Where the records below reach the line containing "Task: Click the", start transcribing, and end with the line containing "The width and", exactly and with nothing else added.

**Material provided**
━━━

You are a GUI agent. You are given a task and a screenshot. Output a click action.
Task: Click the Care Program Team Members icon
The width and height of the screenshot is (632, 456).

━━━

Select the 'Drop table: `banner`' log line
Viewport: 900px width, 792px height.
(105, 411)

━━━

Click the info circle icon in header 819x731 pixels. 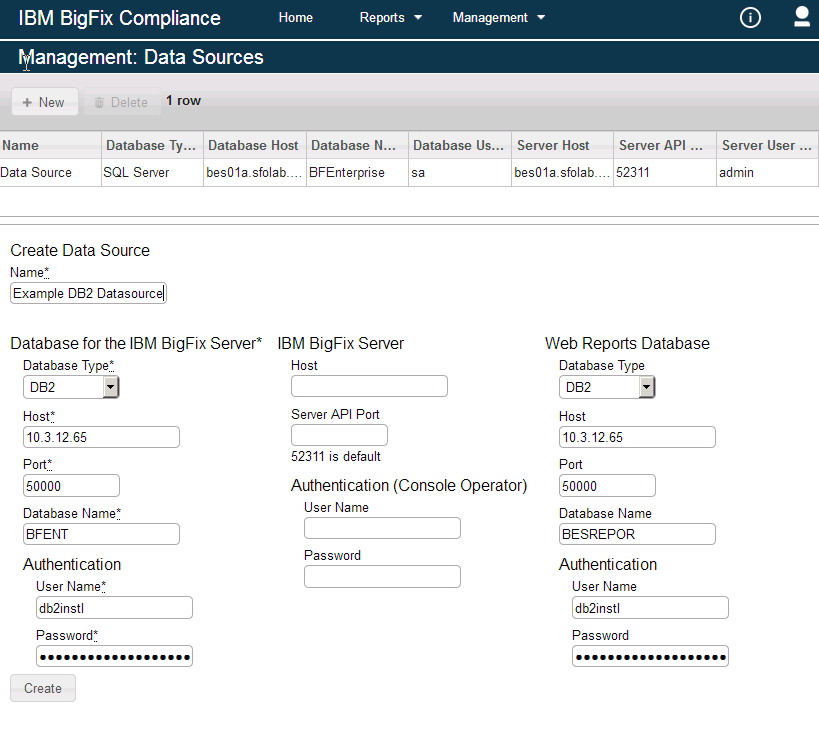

━━━

**Output of the exercise**
Task: Click the Care Program Team Members icon
The width and height of the screenshot is (632, 456).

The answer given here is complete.